Since VPC is a L2 forwarded network, d1 ARPs for d2’s MAC (details of the ARP packet journey are left out of this blog). ARP’s journey follows a similar path as that of IP packet’s journey mentioned above. Since there is a need to match on the source MAC and finding the tunnel ID based on that, there should be some way to express that in the datapath. This is done by programming OvS flows which look like the following:

cookie=0x487b800020000, duration=1543543.925s, table=67, n_packets=0, n_bytes=0, idle_age=65534, hard_age=65534, priority=1500,dl_src=c2:4c:ae:ea:ad:57 actions=load:0x487b8->NXM_NX_TUN_ID[],resubmit(,68)

This flow matches on the source MAC (dl_src) to associate the appropriate tunnel ID. In the above flow, the action load:hex_tunnel_id->NXM_NX_TUN_ID[] loads the programmed tunnel ID as the VNI for the tunneled packet. VPC members are uniquely identified using MAC addresses, so for all members that belong to the same VPC, the same tunnel ID (VNI) is used for VXLAN encapsulation. VPC control plane is the source of truth for VPC membership and is responsible for distributing the membership state to the control plane running on each hypervisor which in turn is responsible for programming the OvS datapath (adding, removing, updating flows). Once the tunnel ID is associated, the packet is resubmitted to the next OvS table to set the dst IP for the tunneled packet.
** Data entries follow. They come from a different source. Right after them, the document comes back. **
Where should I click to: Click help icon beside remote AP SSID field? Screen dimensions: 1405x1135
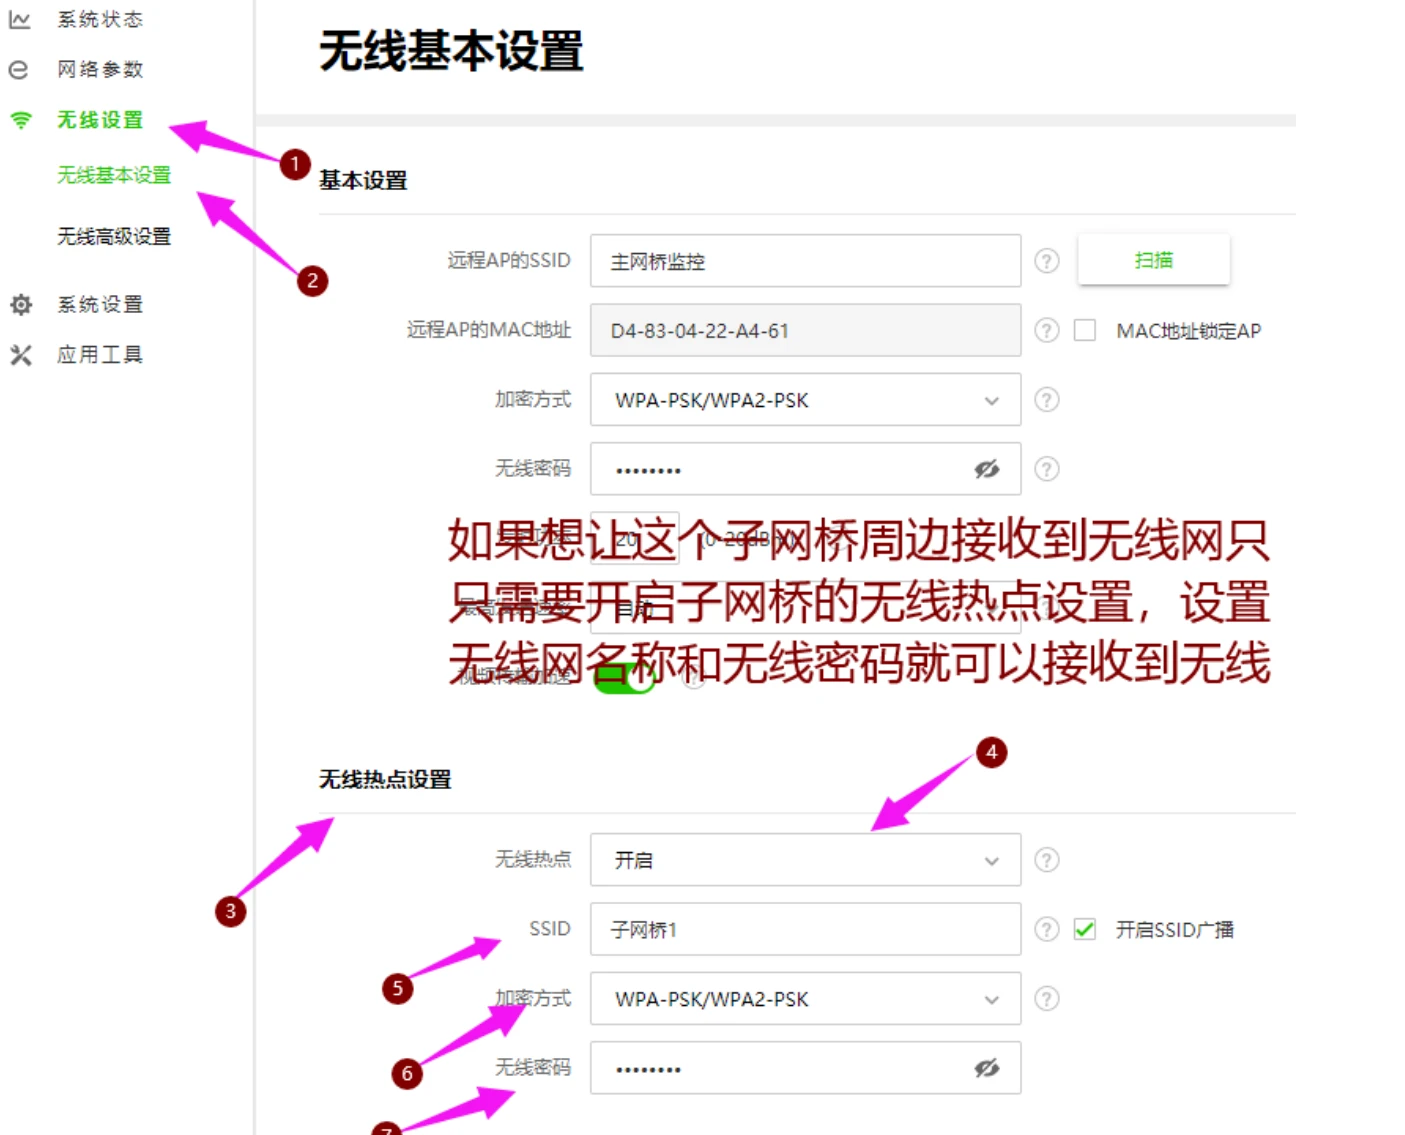[1046, 261]
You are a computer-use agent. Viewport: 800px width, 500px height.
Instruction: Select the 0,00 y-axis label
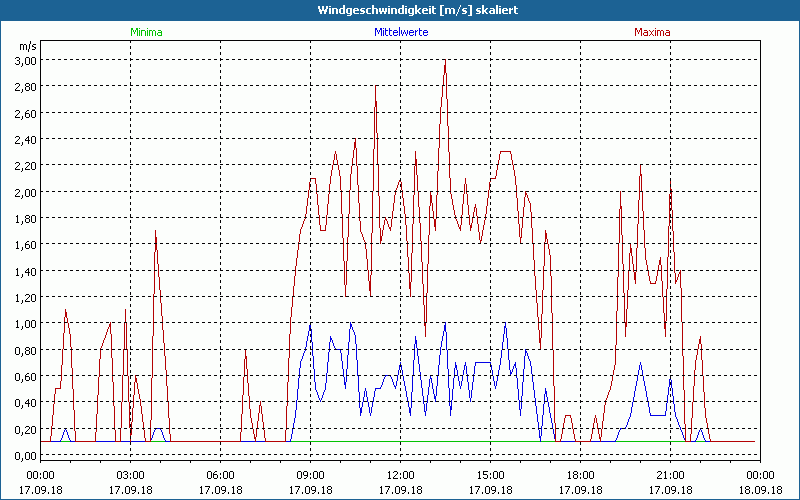pos(24,455)
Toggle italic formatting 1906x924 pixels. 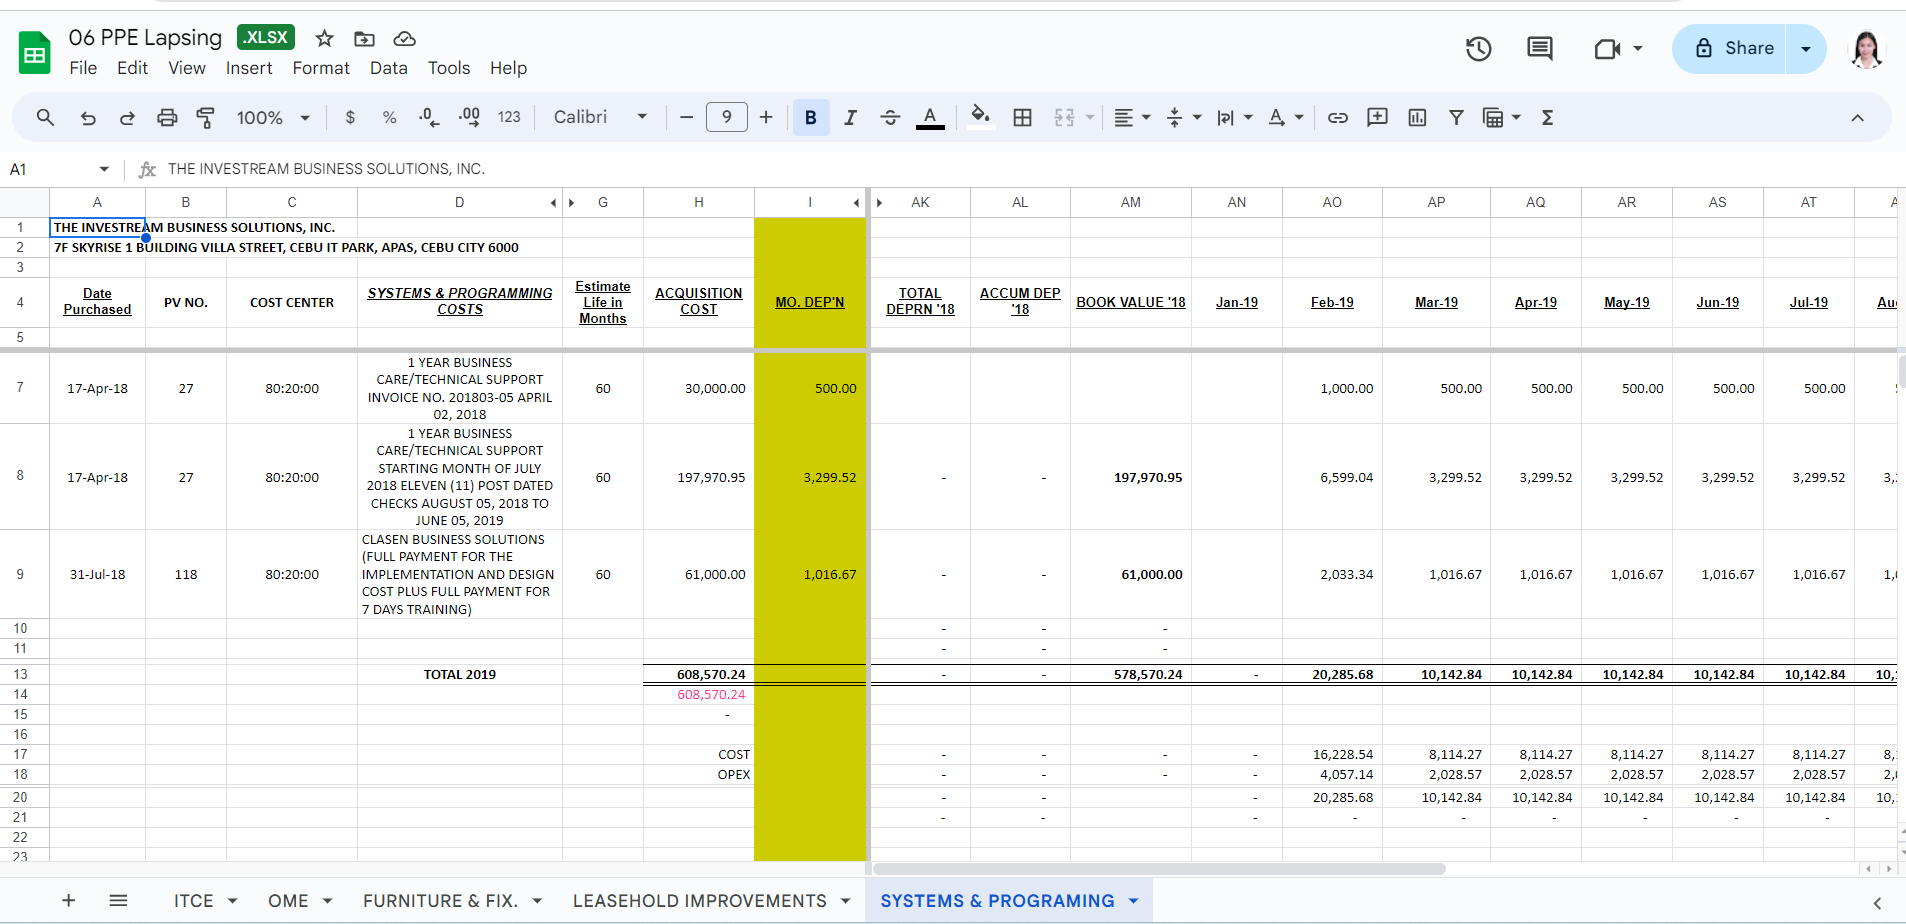[x=850, y=118]
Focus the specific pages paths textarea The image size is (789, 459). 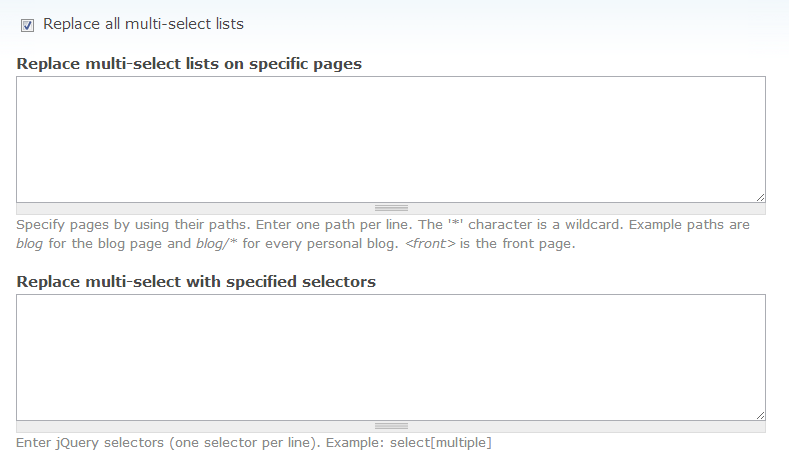391,139
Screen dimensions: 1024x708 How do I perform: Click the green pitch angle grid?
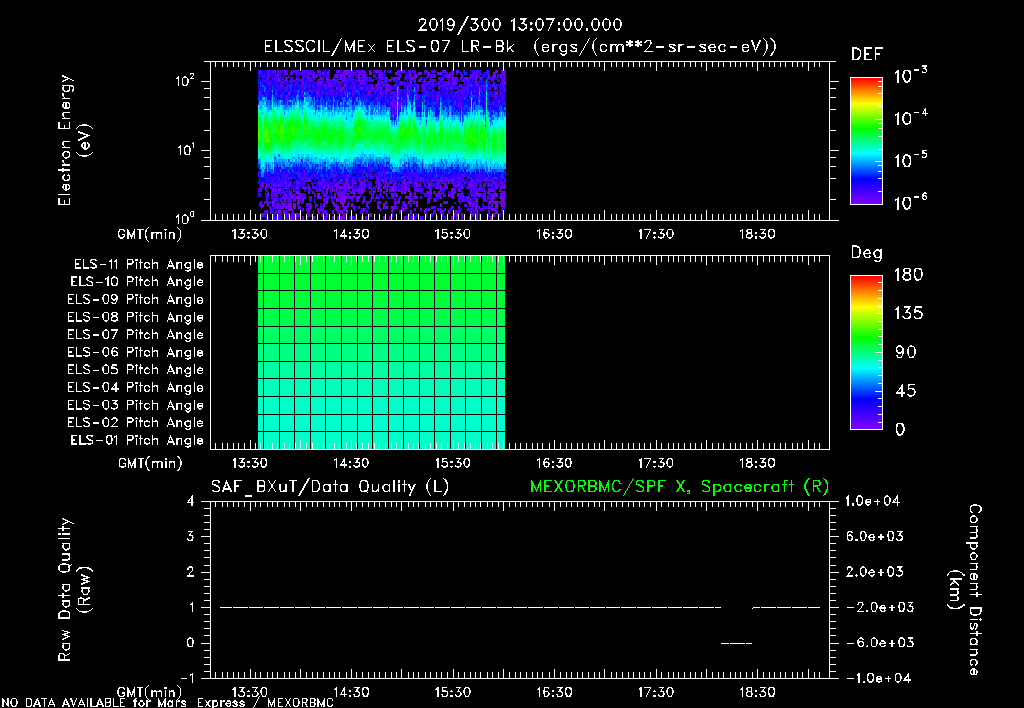(x=381, y=353)
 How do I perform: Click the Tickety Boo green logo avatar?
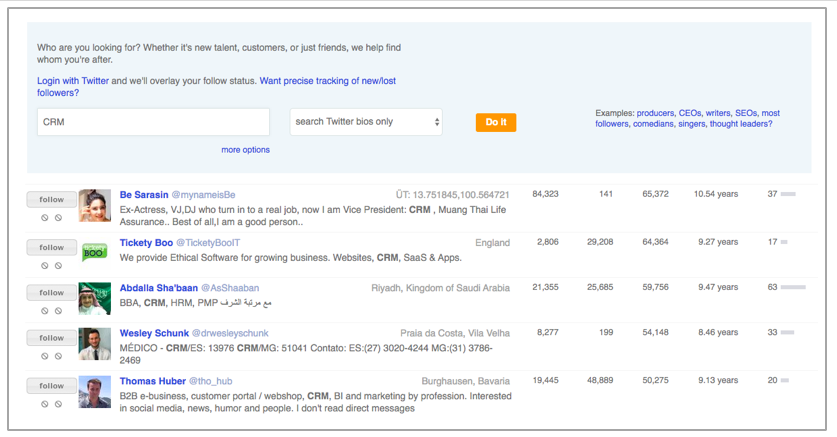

cookie=0x487d900020000, duration=1544306.696s, table=68, n_packets=0, n_bytes=0, idle_age=65534, hard_age=65534, priority=1500,tun_id=0x487d9,dl_dst=8a:f1:c7:e8:7e:d2 actions=load:0xa26f2e6->NXM_NX_TUN_IPV4_DST[],load:0x12b5->NXM_NX_PKT_MARK[],output:5

The above flow matches on the tunnel ID and destination MAC to figure out the destination HV IP to send the VXLAN encapsulated packet to. The action load:hex_ipv4->NXM_NX_TUN_IPV4_DST[] loads the programmed IPv4 into the dest IP of the tunneled packet. After this, the packet is sent to the port that is configured in OvS as the “VXLAN” port which takes care of vxlan encapsulation making use of NXM* fields that were set earlier for the tunneled packet. The OvS VXLAN port specifically serves as the VTEP on the datapath. OvS flows are programmed using the state provided by the VPC control plane. For example, each VPC member has the following fields: mac address, tunnel_id, HV host. These fields are necessary and sufficient for programming the OvS flows for tunnel encap, decap and traffic forwarding for VPC use case. Now that we have some context on the OvS datapath, let’s look at the journey of an inbound IP packet on a destination hypervisor.

Journey of an inbound VPC IP packet into Droplet (d2) on HV2 from Droplet (d1) on HV1

  • Packet enters the OvS datapath

  • OvS matches on tunnel ID and destination MAC to find the OvS port for d2

  • OvS decaps the packet and sends it to d2’s OVS port

  • Packet is delivered to the d2’s networking stack

There is a flow on the destination HV that does the above match and forwarding. As with other flows, the state needed to program this flow is provided by the VPC control plane which we will explain in the next section. This flow looks like:

cookie=0x487b800020000, duration=1808537.462s, table=0, n_packets=0, n_bytes=0, idle_age=65534, hard_age=65534, priority=1100,tun_id=0x487b8,in_port=5,dl_dst=c2:4c:ae:ea:ad:57 actions=load:0xc24caeeaad57->OXM_OF_METADATA[],resubmit:1

The above flow looks at packets on the OvS VXLAN port (VTEP), then matches on tunnel ID and destination MAC and the resulting action of the match is to forward the packet to the OvS port that corresponds to the droplet. Native VXLAN support in OvS along with the capability of expressing the datapath with the highly flexible OpenFlow spec helps in programming complex VPC datapath and other packet processing use cases.